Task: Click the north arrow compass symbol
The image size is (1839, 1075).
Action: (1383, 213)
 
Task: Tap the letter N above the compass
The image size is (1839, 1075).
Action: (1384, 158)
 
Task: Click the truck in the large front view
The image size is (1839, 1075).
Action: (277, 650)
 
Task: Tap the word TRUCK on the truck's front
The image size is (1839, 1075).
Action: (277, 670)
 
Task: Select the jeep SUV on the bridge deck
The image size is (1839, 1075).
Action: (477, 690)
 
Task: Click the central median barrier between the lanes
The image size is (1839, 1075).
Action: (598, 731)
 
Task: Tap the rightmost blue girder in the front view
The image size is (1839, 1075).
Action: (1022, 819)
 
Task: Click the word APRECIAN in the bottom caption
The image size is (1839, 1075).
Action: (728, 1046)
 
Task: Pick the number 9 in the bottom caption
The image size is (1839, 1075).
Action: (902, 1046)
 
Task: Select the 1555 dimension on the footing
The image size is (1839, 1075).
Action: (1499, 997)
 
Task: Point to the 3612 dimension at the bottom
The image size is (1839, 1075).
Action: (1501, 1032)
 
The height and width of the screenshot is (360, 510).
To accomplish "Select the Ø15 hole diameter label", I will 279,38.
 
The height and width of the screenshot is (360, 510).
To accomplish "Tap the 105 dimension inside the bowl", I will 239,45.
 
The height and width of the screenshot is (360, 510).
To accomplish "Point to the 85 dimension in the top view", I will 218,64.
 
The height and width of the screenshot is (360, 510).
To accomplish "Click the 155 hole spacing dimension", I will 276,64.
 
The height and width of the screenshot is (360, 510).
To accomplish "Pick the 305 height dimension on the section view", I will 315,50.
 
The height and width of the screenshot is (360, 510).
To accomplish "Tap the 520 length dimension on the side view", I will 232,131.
****************************************
Please rewrite the lines above, changing "dimension" to "measurement" and leaving everything else the same.

(Right answer):
Task: Click the north arrow compass symbol
The image size is (1839, 1075).
Action: (1383, 213)
 
Task: Tap the letter N above the compass
The image size is (1839, 1075).
Action: (1384, 158)
 
Task: Click the truck in the large front view
The image size is (1839, 1075).
Action: (277, 650)
 
Task: Tap the word TRUCK on the truck's front
The image size is (1839, 1075).
Action: (277, 670)
 
Task: Select the jeep SUV on the bridge deck
The image size is (1839, 1075).
Action: (477, 690)
 
Task: Click the central median barrier between the lanes
The image size is (1839, 1075).
Action: (598, 731)
 
Task: Tap the rightmost blue girder in the front view
The image size is (1839, 1075).
Action: (1022, 819)
 
Task: Click the word APRECIAN in the bottom caption
The image size is (1839, 1075).
Action: (728, 1046)
 
Task: Pick the number 9 in the bottom caption
The image size is (1839, 1075).
Action: (902, 1046)
 
Task: Select the 1555 measurement on the footing
The image size is (1839, 1075).
Action: (1499, 997)
 
Task: Point to the 3612 measurement at the bottom
The image size is (1839, 1075).
Action: (1501, 1032)
 
The height and width of the screenshot is (360, 510).
To accomplish "Select the Ø15 hole diameter label", I will 279,38.
 
The height and width of the screenshot is (360, 510).
To accomplish "Tap the 105 measurement inside the bowl", I will 239,45.
 
The height and width of the screenshot is (360, 510).
To accomplish "Point to the 85 measurement in the top view", I will 218,64.
 
The height and width of the screenshot is (360, 510).
To accomplish "Click the 155 hole spacing measurement", I will 276,64.
 
The height and width of the screenshot is (360, 510).
To accomplish "Pick the 305 height measurement on the section view", I will 315,50.
 
The height and width of the screenshot is (360, 510).
To accomplish "Tap the 520 length measurement on the side view", I will 232,131.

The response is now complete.